Mit dem Tod von Kim Jong Il wird sein Sohn, der noch sehr jung ist (gerade 28 oder 29 Jahre alt), zum neuen Führer Nordkoreas. Als der „großartige Nachfolger“ und „hervorragende Führer“ wird der junge Mann, Kim Jong Un, in einer Rede an das Volk und die Armee, die vom gesamten Führungskollegium Nordkoreas unterschrieben wurde, bezeichnet.

In den Augen von denjenigen, für die die Demokratie die einzige akzeptable Form der politischen Herrschaft ist, mag diese Art von Nachfolge mehr als ungewöhnlich, ja unerträglich sein. Die Reaktion der meisten Medien war von diesem Unbehagen geprägt.

Man fragt sich oft, wie es im 21. Jahrhundert noch eine Machtvererbung über drei Generationen geben kann.
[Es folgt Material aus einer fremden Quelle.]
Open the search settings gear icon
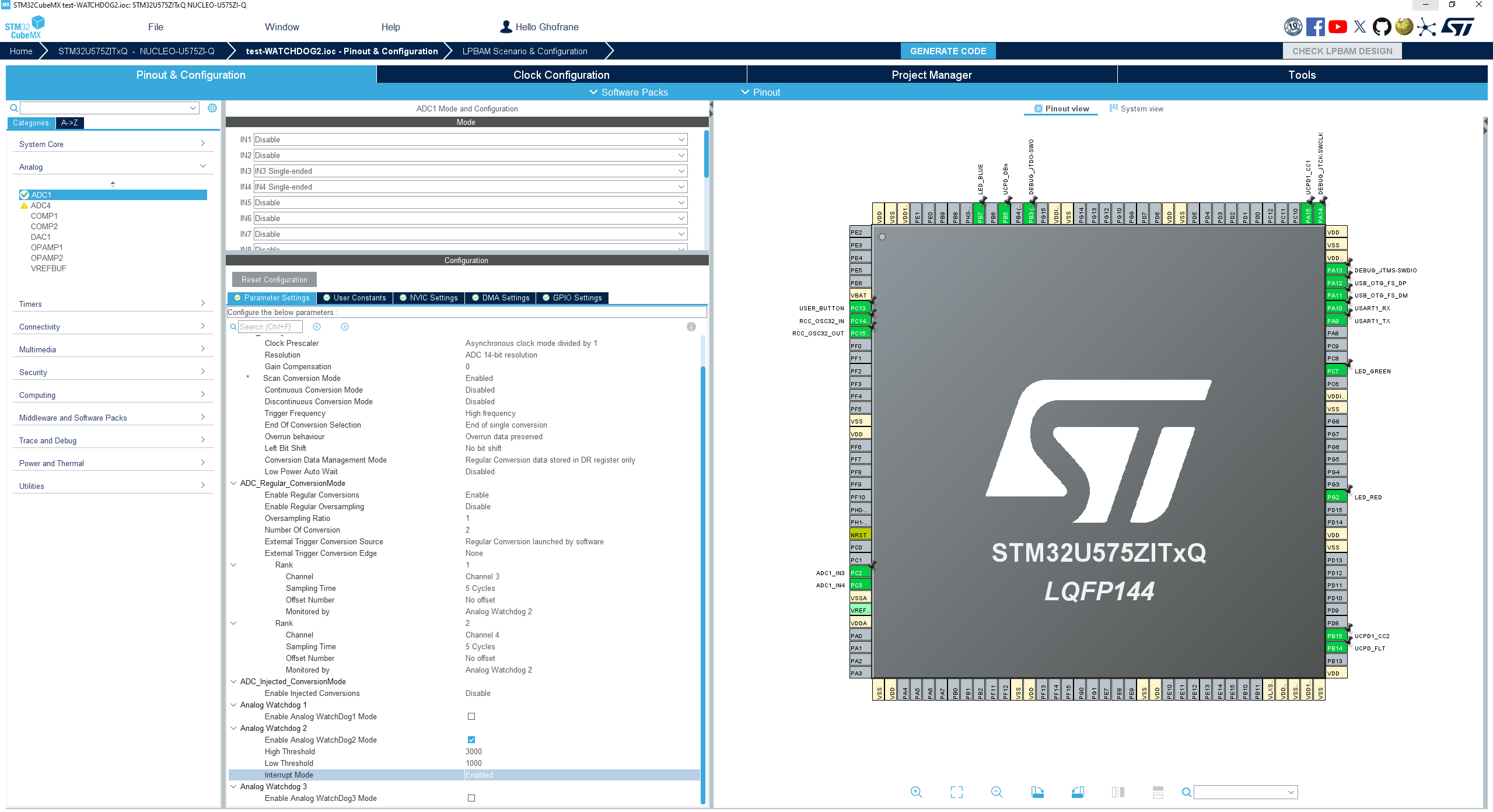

Dabei vergisst man, dass viele Menschen in dieser Welt noch vor einem Jahrhundert in politischen Systemen gelebt haben, in denen mit größter Selbstverständlichkeit das Zepter der Herrschaft vom Vater an den Sohn weitergebeben wurde. Selbst in Deutschland existierte solch ein Herrschaftssystem bis 1918. Die Legitimität des Kaisers wurde nur von wenigen in Frage gestellt.
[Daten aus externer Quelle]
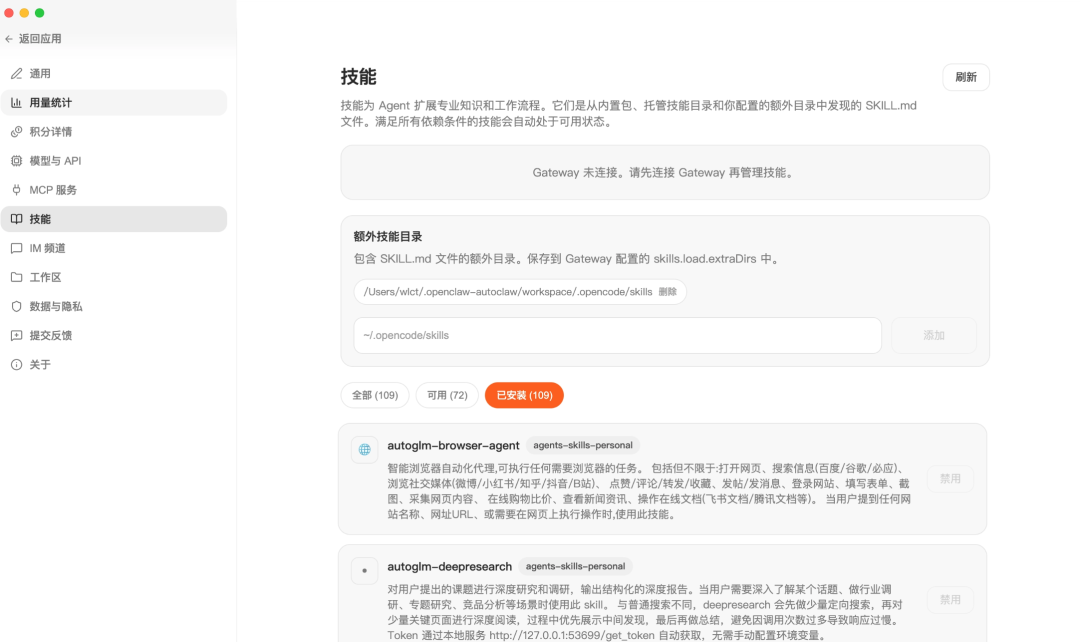1080x642 pixels.
Task: Click the 刷新 refresh button
Action: [x=965, y=76]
Die Legitimitätsbasis von Königen und Kaisern bestand im Grunde allein darin, dass er (oder sie) legitimes Kind des verstorbenen Königs oder Kaiser war. Ob er ein dann als guter König gelten würde oder nicht, das muss er selbst beweisen. Der Nachfolger eines guten Königs zu sein, war keine Garantie, auch selbst ein guter König zu werden. Dieses Prinzip galt in den meisten Ländern, die monarchisch regiert wurden.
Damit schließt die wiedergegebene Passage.